Precise detection of tiny objects in remote sensing imagery remains a significant challenge due to their limited visual information and frequent occurrence within scenes. This challenge is further exacerbated by the practical burden and inherent errors associated with manual annotation: annotating tiny objects is laborious and prone to errors (i.e., label noise). Training detectors for such objects using noisy labels often leads to suboptimal performance, with networks tending to overfit on noisy labels. In this study, we address the intricate issue of tiny object detection under noisy label supervision. We systematically investigate the impact of various types of noise on network training, revealing the vulnerability of object detectors to class shifts and inaccurate bounding boxes for tiny objects. To mitigate these challenges, we propose a DeNoising Tiny Object Detector (DN-TOD), which incorporates a Class-aware Label Correction (CLC) scheme to address class shifts and a Trend-guided Learning Strategy (TLS) to handle bounding box noise. CLC mitigates inaccurate class supervision by identifying and filtering out class-shifted positive samples, while TLS reduces noisy box-induced erroneous supervision through sample reweighting and bounding box regeneration. Additionally, Our method can be seamlessly integrated into both one-stage and two-stage object detection pipelines. Comprehensive experiments conducted on synthetic (i.e., noisy AI-TOD-v2.0 and DOTA-v2.0) and real-world (i.e., AI-TOD) noisy datasets demonstrate the robustness of DN-TOD under various types of label noise. Notably, when applied to the strong baseline RFLA, DN-TOD exhibits a noteworthy performance improvement of 4.9 points under 40% mixed noise. Datasets, codes, and models will be made publicly available.
研究动机与目标
- 研究不同标签噪声类型如何影响航空影像中的微小目标检测器。
- 确定对 TOD 性能影响最大的噪声类型。
- 开发一个鲁棒检测器(DN-TOD),以缓解类别漂移和边框噪声。
- 在合成与真实世界嘈杂数据集上展示 DN-TOD 的有效性。
- 证明 DN-TOD 兼容一阶段和两阶段检测器。
提出的方法
- 介绍 DeNoising Tiny Object Detector (DN-TOD)。

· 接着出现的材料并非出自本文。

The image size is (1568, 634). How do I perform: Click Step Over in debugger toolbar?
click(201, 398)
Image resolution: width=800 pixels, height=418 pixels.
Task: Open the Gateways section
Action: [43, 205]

- 增加 Class-aware Label Correction (CLC) 以通过 Dynamic Confidence Matrix (DCM) 和样本筛选来解决类别漂移。
- 增加 Trend-guided Learning Strategy (TLS),包含 Trend-guided Reweighting (TLR) 用于分类,以及 Recurrent Box Regeneration (RBR) 用于回归。
- CLC 通过将类别预测与 DCM 的置信度对比来筛选噪声正样本。
- TLS 使用样本学习趋势来重新加权分类损失,并通过将过去的预测与 GT 融合来再生成边框目标(RBR)。
- 展示与 FCOS(one-stage)和 Faster R-CNN(two-stage)进行 plug-and-play 集成,带 RFLA。

实验结果
研究问题
- RQ1在标注噪声下,缺失标签、额外标签、类别漂移和不准确的边框如何影响 TOD?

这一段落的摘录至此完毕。